--- START DATA LISTING ---
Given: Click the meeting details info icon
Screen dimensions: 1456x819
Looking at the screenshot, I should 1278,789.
--- END DATA LISTING ---
--- START DATA LISTING ---
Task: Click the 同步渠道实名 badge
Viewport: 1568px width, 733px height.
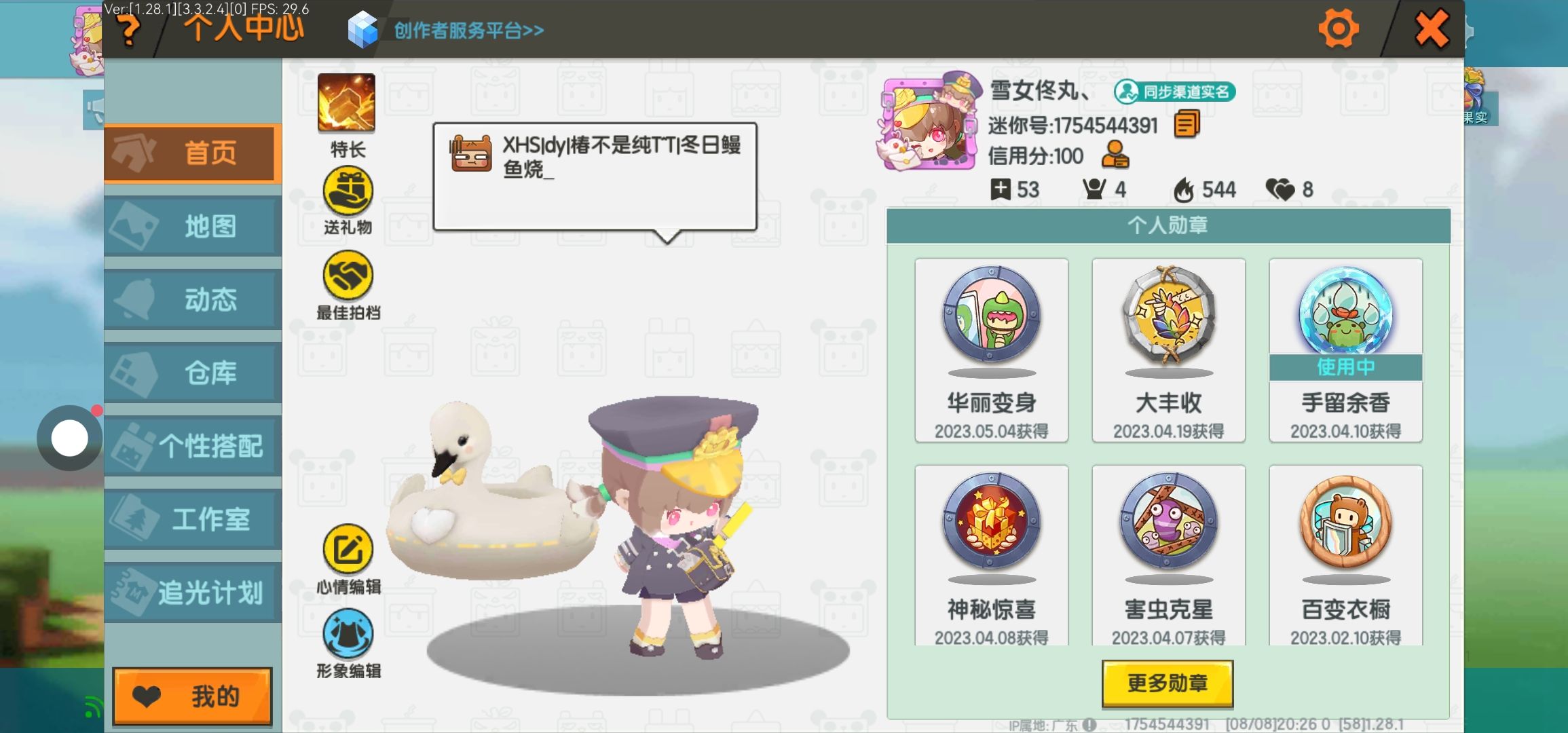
--- END DATA LISTING ---
◆ **GIVEN EXERCISE**:
Quote the stretch from the line containing "Task: Click the 同步渠道实名 badge" through the line containing "Viewport: 1568px width, 733px height.", and nothing else.

◆ **SOLUTION BELOW**:
Task: Click the 同步渠道实名 badge
Viewport: 1568px width, 733px height.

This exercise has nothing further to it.